**ABOUT THIS TASK**
Every entry must be reproduced word for word.

**INPUT MATERIAL**
+-------+

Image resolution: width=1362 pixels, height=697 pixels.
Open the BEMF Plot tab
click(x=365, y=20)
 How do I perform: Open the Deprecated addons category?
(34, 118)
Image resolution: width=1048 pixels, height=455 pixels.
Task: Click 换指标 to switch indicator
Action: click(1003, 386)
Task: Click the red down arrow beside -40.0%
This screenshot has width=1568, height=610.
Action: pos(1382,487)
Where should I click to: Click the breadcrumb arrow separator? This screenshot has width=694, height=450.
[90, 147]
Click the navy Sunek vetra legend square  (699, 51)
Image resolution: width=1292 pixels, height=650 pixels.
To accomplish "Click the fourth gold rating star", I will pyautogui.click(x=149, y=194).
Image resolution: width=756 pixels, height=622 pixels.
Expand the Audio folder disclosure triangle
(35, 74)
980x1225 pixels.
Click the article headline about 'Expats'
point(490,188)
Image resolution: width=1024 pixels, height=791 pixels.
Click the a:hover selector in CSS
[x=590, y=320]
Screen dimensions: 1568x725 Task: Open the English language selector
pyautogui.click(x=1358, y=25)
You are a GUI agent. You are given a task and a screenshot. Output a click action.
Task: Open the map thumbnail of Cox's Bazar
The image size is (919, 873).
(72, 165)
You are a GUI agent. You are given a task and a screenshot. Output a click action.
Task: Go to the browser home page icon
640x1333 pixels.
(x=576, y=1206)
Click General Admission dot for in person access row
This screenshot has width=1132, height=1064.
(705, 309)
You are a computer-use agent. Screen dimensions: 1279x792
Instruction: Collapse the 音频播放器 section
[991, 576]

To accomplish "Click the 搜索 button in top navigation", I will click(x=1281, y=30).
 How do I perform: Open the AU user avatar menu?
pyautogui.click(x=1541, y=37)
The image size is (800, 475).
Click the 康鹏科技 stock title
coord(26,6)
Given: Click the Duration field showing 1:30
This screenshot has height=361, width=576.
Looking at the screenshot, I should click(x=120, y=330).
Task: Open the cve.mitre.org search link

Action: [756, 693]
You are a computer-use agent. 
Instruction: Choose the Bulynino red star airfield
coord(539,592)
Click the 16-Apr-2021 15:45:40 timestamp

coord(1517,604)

+-------+

**ANSWER BOX**
Image resolution: width=1362 pixels, height=697 pixels.
Open the BEMF Plot tab
click(x=365, y=20)
 How do I perform: Open the Deprecated addons category?
(34, 118)
Image resolution: width=1048 pixels, height=455 pixels.
Task: Click 换指标 to switch indicator
Action: click(1003, 386)
Task: Click the red down arrow beside -40.0%
This screenshot has width=1568, height=610.
Action: pos(1382,487)
Where should I click to: Click the breadcrumb arrow separator? This screenshot has width=694, height=450.
[90, 147]
Click the navy Sunek vetra legend square  (699, 51)
Image resolution: width=1292 pixels, height=650 pixels.
To accomplish "Click the fourth gold rating star", I will pyautogui.click(x=149, y=194).
Image resolution: width=756 pixels, height=622 pixels.
Expand the Audio folder disclosure triangle
(35, 74)
980x1225 pixels.
Click the article headline about 'Expats'
point(490,188)
Image resolution: width=1024 pixels, height=791 pixels.
Click the a:hover selector in CSS
[x=590, y=320]
Screen dimensions: 1568x725 Task: Open the English language selector
pyautogui.click(x=1358, y=25)
You are a GUI agent. You are given a task and a screenshot. Output a click action.
Task: Open the map thumbnail of Cox's Bazar
The image size is (919, 873).
(72, 165)
You are a GUI agent. You are given a task and a screenshot. Output a click action.
Task: Go to the browser home page icon
640x1333 pixels.
(x=576, y=1206)
Click General Admission dot for in person access row
This screenshot has width=1132, height=1064.
(705, 309)
You are a computer-use agent. Screen dimensions: 1279x792
Instruction: Collapse the 音频播放器 section
[991, 576]

To accomplish "Click the 搜索 button in top navigation", I will click(x=1281, y=30).
 How do I perform: Open the AU user avatar menu?
pyautogui.click(x=1541, y=37)
The image size is (800, 475).
Click the 康鹏科技 stock title
coord(26,6)
Given: Click the Duration field showing 1:30
This screenshot has height=361, width=576.
Looking at the screenshot, I should click(x=120, y=330).
Task: Open the cve.mitre.org search link

Action: [756, 693]
You are a computer-use agent. 
Instruction: Choose the Bulynino red star airfield
coord(539,592)
Click the 16-Apr-2021 15:45:40 timestamp

coord(1517,604)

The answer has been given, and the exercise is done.